Every time Pearl Harbor Day comes around, like many Americans, I remember the people who fought and died on the day that officially started America’s entry into WWII. But, I also remember John W. Harlen. John Harlen was a U.S. Navy 2nd Class Petty Officer assigned to a Supply Depot at Pearl Harbor, Hawaii. I was thinking about John Harlen yesterday as I reflected on December 7th, 1941. Mr. Harlen was someone I had met back in July of 1999 at the church I was attending at the time. I was a bit stunned when I found out he was at Pearl Harbor the day of the attack. I had never met anyone who had been there on that fateful day.
Mr. Harlen never talked about that day until he was placed at a hospice facility in 2004. I went there to see him quite often.
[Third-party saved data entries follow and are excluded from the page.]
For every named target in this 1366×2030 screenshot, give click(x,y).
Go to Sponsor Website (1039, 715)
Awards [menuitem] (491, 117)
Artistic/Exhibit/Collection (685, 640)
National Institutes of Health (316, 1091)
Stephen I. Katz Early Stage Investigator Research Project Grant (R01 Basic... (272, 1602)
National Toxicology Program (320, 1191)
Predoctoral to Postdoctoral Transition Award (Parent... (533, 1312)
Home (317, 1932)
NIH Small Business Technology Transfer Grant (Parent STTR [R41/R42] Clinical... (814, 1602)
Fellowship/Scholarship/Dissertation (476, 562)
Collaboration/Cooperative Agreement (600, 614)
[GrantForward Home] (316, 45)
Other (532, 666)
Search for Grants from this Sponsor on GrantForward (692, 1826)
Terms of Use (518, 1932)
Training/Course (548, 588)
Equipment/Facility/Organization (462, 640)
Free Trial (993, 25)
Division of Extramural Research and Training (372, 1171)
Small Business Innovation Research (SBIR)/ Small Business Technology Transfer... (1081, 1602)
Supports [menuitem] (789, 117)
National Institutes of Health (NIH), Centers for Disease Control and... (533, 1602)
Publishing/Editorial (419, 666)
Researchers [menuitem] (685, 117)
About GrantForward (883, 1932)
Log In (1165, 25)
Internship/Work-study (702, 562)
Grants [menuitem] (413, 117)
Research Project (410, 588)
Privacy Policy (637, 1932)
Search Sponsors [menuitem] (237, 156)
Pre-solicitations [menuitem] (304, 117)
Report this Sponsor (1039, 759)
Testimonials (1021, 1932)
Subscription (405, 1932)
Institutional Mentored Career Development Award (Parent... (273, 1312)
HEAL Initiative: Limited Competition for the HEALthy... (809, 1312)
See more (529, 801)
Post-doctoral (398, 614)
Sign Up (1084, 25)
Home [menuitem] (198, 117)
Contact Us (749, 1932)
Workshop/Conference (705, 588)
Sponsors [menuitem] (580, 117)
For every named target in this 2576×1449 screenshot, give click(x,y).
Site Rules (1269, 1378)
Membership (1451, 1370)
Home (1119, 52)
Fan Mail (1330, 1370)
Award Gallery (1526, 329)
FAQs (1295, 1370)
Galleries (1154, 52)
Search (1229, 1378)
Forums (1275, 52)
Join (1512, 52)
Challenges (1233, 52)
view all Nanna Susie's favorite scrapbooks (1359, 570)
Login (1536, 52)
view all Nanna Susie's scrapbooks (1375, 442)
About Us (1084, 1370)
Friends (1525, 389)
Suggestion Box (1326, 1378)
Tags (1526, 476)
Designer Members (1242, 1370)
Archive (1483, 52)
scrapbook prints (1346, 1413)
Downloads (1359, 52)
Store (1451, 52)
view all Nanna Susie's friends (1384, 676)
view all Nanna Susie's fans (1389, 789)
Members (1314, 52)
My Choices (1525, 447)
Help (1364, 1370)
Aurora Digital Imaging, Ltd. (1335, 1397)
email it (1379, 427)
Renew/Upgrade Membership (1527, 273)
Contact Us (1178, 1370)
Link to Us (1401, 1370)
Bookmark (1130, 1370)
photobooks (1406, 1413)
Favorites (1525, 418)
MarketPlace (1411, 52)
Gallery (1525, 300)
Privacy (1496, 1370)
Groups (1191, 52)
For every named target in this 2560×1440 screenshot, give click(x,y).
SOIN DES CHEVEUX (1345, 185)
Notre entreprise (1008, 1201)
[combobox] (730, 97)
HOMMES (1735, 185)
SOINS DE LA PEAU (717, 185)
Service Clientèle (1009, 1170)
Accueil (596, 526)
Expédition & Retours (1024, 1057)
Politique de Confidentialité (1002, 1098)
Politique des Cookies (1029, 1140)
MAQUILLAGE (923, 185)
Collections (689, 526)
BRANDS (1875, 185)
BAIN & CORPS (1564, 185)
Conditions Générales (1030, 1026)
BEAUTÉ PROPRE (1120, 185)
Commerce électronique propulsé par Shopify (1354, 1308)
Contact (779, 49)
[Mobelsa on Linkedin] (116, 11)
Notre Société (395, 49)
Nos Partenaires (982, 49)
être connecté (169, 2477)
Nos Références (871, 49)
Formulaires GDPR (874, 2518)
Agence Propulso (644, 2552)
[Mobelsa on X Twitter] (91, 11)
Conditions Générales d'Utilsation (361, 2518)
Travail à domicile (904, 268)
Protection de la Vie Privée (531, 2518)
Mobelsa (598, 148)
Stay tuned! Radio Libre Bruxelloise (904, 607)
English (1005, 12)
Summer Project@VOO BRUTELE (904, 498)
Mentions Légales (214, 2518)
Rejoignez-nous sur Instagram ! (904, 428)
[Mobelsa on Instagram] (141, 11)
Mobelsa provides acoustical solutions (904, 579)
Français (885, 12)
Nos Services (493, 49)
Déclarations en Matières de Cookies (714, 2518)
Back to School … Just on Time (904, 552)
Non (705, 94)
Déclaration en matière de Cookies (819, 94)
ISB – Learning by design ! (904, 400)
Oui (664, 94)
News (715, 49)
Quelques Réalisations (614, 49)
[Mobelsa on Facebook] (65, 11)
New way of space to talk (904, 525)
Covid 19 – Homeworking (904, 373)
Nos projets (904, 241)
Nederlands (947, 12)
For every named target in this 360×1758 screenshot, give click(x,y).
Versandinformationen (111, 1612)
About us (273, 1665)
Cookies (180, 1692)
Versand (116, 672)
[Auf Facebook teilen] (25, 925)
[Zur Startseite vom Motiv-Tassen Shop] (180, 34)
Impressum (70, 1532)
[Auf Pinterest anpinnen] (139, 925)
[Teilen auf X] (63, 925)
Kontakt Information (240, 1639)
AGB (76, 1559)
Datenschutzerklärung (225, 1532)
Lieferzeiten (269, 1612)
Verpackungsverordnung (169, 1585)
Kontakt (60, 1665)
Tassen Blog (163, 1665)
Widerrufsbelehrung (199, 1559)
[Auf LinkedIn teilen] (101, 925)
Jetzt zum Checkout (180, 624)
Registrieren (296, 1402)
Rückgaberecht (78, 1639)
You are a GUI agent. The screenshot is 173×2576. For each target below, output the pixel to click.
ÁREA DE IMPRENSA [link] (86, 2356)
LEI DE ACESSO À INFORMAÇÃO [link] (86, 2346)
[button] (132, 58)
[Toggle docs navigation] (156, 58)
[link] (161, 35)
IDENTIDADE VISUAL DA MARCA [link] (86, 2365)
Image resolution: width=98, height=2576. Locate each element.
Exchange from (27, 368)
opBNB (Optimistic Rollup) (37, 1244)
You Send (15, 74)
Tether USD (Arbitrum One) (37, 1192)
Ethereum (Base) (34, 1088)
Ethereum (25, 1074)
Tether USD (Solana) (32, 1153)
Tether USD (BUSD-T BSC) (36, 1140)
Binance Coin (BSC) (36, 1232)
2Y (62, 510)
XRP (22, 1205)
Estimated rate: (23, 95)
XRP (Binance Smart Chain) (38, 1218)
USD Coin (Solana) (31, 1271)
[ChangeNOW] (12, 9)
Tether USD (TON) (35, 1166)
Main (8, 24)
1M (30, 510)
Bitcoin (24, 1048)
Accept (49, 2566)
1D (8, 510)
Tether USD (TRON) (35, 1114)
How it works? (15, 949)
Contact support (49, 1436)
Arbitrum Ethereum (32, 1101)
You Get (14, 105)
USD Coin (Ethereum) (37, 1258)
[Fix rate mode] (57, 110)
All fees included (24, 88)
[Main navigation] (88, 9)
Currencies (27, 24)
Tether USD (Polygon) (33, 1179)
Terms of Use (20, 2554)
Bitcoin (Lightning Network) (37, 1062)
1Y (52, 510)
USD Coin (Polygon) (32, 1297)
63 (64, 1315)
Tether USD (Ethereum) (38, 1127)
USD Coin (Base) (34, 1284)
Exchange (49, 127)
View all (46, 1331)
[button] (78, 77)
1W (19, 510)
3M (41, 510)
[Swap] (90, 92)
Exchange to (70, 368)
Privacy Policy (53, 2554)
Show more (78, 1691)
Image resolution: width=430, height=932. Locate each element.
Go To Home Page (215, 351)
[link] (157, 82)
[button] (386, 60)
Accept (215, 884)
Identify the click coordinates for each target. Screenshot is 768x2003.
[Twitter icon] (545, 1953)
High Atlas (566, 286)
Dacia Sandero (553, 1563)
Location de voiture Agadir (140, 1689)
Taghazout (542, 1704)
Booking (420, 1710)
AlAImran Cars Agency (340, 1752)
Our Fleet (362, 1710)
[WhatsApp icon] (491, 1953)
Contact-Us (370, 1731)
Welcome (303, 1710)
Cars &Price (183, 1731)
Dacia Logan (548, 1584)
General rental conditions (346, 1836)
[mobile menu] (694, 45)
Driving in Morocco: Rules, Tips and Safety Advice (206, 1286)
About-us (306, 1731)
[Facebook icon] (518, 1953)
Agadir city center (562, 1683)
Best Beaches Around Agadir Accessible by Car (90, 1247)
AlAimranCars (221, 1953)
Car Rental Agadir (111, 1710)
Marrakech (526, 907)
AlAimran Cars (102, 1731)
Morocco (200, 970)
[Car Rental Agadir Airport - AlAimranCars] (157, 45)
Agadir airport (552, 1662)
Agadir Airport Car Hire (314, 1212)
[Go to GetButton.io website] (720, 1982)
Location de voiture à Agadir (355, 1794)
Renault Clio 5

He didn’t have much time left (Hodgkin’s Disease) and was slowly losing his strength. I went there to see him on a Sunday morning in August of 2004, as I recall. Mr. Harlen, without any prompting from me, related his experience that morning of December 7, 1941. He and five other sailors had been assigned to take an initial munitions load to the USS California that morning at 9AM. As they were preparing to load up, they heard a tremendous explosion from behind the huge supply hangar. Mr. Harlen said it was as if it were a dream…a bad dream. He saw the big ‘rising sun” insignia on the aircraft that was strafing the hangar. Two of the men who were with him that morning were killed almost instantly by either strafing fire from the Japanese aircraft or by shrapnel. Mr. Harlen himself was struck by shrapnel in his back. He was unable to get up and help fight back. He watched helplessly, in a pool of his own blood, as the Japanese continued their attack near the “party boat” that was to take the munitions to the USS California. He said he never understood why the munitions they had loaded did not explode since it had been hit several times.
I always think of Mr. Harlen (who passed away about two weeks later) on December 7th, Pearl Harbor Day. I think of him and the many men who died that day. I also remember something else he said; for two weeks after the attack, you could still hear men banging on the hulls of ships to let them know they were alive. But, in 1941, the technology wasn’t advanced enough or safe enough to rescue the men trapped in capsized ships below the water line. He said just before Christmas, the banging stopped. He stated that banging sound haunted him for the rest of his life.